◆ **DATA SHOWN**
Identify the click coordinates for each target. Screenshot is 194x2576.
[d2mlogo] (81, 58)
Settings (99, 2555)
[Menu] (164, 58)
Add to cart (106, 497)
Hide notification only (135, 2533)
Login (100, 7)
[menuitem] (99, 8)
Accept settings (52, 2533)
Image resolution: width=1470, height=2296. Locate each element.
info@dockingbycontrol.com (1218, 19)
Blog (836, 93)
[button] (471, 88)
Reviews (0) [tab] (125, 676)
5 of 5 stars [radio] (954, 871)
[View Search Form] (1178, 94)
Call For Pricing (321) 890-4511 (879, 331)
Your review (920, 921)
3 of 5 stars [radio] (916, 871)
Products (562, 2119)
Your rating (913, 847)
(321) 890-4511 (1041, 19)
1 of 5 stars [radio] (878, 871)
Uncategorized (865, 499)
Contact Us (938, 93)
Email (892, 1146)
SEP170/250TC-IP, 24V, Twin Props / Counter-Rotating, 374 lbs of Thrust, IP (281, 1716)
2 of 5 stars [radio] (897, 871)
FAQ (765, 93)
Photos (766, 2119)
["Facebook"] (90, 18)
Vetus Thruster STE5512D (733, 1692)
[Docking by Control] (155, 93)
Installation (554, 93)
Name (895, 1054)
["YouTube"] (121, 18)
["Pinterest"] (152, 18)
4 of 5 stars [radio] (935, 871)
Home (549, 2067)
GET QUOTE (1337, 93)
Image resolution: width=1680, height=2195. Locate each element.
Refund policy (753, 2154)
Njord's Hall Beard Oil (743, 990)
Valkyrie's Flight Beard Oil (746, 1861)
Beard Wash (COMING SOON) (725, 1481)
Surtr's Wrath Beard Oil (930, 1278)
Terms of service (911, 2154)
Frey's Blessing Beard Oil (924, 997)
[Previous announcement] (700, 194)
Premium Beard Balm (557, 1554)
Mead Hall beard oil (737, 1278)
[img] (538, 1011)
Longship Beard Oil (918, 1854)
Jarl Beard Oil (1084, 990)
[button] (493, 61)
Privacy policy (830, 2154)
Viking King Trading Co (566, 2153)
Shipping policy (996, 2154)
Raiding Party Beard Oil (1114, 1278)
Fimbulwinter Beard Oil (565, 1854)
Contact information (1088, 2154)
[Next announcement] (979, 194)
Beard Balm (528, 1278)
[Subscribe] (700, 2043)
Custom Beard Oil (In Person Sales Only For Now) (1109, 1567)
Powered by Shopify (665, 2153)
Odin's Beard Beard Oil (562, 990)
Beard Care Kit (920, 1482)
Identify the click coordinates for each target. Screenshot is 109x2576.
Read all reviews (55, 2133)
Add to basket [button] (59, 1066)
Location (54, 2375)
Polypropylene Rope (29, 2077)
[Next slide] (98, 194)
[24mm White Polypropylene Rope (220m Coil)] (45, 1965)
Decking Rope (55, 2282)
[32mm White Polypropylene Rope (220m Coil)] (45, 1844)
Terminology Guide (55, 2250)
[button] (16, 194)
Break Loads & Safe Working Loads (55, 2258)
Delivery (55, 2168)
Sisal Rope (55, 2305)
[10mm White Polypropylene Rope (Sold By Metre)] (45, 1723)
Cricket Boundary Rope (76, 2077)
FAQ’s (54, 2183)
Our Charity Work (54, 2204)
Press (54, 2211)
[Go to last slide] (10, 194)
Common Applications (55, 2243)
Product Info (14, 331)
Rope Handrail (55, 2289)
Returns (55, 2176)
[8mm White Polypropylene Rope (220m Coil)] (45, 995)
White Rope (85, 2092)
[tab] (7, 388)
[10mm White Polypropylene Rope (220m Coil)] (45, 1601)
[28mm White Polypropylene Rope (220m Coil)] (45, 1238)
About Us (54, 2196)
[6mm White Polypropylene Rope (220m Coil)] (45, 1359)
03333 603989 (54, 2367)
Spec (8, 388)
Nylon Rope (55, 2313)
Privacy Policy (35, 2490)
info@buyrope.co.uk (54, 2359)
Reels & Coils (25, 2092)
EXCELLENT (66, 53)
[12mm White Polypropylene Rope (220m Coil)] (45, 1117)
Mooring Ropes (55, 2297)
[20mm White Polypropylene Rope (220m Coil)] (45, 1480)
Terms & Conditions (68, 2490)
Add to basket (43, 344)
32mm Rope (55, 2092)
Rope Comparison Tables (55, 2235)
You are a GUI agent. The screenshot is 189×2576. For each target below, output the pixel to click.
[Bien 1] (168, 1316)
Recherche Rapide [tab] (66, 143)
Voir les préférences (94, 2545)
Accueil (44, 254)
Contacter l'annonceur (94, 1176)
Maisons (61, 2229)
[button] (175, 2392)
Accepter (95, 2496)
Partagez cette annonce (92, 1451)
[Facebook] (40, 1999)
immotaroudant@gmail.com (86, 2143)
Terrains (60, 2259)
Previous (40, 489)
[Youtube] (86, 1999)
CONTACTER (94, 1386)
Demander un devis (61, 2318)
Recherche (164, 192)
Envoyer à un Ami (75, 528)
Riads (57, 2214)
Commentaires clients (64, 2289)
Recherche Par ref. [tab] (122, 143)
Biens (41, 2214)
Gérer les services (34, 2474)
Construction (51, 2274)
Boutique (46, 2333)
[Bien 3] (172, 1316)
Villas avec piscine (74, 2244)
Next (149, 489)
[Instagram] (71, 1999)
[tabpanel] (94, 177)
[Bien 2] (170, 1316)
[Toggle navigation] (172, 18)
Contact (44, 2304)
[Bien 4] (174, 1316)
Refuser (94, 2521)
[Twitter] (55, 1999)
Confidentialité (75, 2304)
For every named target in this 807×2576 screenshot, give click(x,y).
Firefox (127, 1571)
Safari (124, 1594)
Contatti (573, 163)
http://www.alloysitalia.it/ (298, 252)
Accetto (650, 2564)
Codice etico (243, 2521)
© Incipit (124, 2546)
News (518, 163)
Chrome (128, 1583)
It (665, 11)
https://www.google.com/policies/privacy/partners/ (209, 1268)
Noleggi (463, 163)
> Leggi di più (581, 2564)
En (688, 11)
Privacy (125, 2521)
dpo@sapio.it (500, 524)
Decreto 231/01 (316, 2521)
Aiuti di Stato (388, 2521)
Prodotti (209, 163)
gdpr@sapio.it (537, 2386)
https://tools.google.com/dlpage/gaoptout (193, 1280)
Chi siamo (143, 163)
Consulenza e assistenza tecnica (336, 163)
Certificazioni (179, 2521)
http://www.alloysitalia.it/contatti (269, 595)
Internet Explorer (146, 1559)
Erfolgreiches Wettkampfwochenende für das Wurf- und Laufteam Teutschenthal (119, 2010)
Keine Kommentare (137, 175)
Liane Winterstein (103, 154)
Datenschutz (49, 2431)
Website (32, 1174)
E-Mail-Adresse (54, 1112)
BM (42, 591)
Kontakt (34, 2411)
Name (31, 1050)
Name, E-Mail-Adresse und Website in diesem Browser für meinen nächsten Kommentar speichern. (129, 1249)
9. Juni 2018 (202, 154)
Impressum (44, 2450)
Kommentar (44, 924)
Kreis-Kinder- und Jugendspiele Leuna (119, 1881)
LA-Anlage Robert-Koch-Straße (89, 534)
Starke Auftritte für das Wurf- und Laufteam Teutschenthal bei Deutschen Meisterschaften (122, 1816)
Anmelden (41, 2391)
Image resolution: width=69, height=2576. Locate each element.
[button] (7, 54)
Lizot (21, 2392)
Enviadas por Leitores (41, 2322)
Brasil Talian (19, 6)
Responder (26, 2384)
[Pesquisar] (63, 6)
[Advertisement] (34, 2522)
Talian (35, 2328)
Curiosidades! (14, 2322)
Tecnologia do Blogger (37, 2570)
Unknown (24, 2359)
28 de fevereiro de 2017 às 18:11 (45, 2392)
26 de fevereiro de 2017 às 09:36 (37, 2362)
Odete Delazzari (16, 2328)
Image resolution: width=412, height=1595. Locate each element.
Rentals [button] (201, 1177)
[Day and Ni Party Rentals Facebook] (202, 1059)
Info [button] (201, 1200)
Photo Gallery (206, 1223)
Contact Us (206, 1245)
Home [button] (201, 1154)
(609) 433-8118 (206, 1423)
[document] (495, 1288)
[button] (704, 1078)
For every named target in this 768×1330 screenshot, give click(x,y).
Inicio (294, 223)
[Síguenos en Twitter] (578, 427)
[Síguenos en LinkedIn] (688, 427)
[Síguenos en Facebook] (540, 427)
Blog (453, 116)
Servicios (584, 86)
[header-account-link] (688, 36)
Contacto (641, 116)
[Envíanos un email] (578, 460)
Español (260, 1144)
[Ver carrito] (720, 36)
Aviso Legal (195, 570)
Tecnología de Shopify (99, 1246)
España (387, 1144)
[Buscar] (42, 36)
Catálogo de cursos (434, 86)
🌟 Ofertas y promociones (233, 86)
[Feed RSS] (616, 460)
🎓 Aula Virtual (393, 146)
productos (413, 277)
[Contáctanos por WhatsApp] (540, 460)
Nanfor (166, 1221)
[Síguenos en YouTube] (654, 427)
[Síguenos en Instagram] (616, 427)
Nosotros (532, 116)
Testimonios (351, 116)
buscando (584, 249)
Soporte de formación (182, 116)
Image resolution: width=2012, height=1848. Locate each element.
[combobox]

◆ **DESCRIPTION OF THE TASK**
Lines from the top of the entries through the line with "Name (895, 1054)" are to be transcribed exactly, and nothing more.

◆ **OUTPUT BELOW**
Identify the click coordinates for each target. Screenshot is 194x2576.
[d2mlogo] (81, 58)
Settings (99, 2555)
[Menu] (164, 58)
Add to cart (106, 497)
Hide notification only (135, 2533)
Login (100, 7)
[menuitem] (99, 8)
Accept settings (52, 2533)
Image resolution: width=1470, height=2296. Locate each element.
info@dockingbycontrol.com (1218, 19)
Blog (836, 93)
[button] (471, 88)
Reviews (0) [tab] (125, 676)
5 of 5 stars [radio] (954, 871)
[View Search Form] (1178, 94)
Call For Pricing (321) 890-4511 (879, 331)
Your review (920, 921)
3 of 5 stars [radio] (916, 871)
Products (562, 2119)
Your rating (913, 847)
(321) 890-4511 (1041, 19)
1 of 5 stars [radio] (878, 871)
Uncategorized (865, 499)
Contact Us (938, 93)
Email (892, 1146)
SEP170/250TC-IP, 24V, Twin Props / Counter-Rotating, 374 lbs of Thrust, IP (281, 1716)
2 of 5 stars [radio] (897, 871)
FAQ (765, 93)
Photos (766, 2119)
["Facebook"] (90, 18)
Vetus Thruster STE5512D (733, 1692)
[Docking by Control] (155, 93)
Installation (554, 93)
Name (895, 1054)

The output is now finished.